とある税理士による租税法・税実務の勉強ノートです。

雑所得の損益通算が認められていない歴史的背景

雑所得で生じた損失を他の所得と通算することができない理由について深く考えたことはなく、まぁ中身が色々で往々にして家事的な領域にも近いものだしなという程度の認識でしたが、『税務事例研究』を読んでいて経緯の説明があったので「へぇー」と思いました。
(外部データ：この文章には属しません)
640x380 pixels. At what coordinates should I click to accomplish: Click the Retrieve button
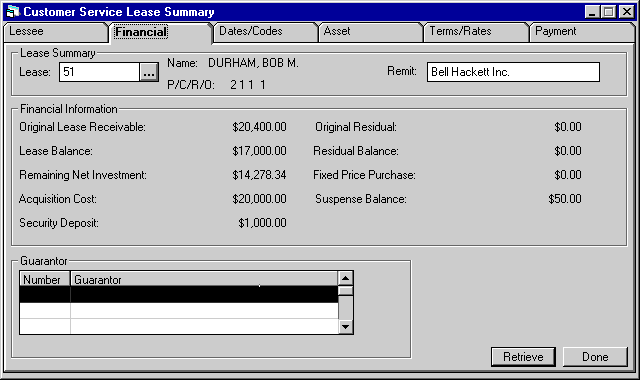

流れとしては、かつては雑所得でも損益通算が認められていたものの昭和43年の改正で見直されて損益通算が不可になったそうです。そこでの建前は家事関連費も多い実情といったところですが、さらに言うと具体的に問題視された類型もあったと。

 

 興味深いのは,法改正の理由として,国会議員による還付請求があげられていることである。すなわち,政治献金等が雑所得となることを前提に,損益通算を利用して歳費に係る源泉徴収所得税額の還付請求を行う議員が多発したのである。
 そもそもこの問題は,確定申告をしない国会議員が多い上に,政治家の所得が把握しにくいことから,昭和42年の確定申告からは,雑所得として必要経費を認める代わりに,きちんと申告させようとしたことから始まる。ところが,実際には,損益通算を悪用して,雑所得に係る収入金額が存在しないのに必要経費だけを計上した還付申告が相次いだため,国会においても当時の泉美之松国税庁長官が追求されたという経緯がある。

 

渡辺徹也  「デジタル社会における副業および就業形態の変化と所得課税―ギグワーカー、テレワーク、ジョブ型雇用―」『税務事例研究』192号
※直近1年間は電子書籍PDFをDL可

 

要するに国会議員による不正還付みたいなものが横行したのですね。

上記引用の論考ではガチ研究者である渡辺先生がいわゆる副業赤字の無税入門にも触れていて面白いです。一読をおすすめします。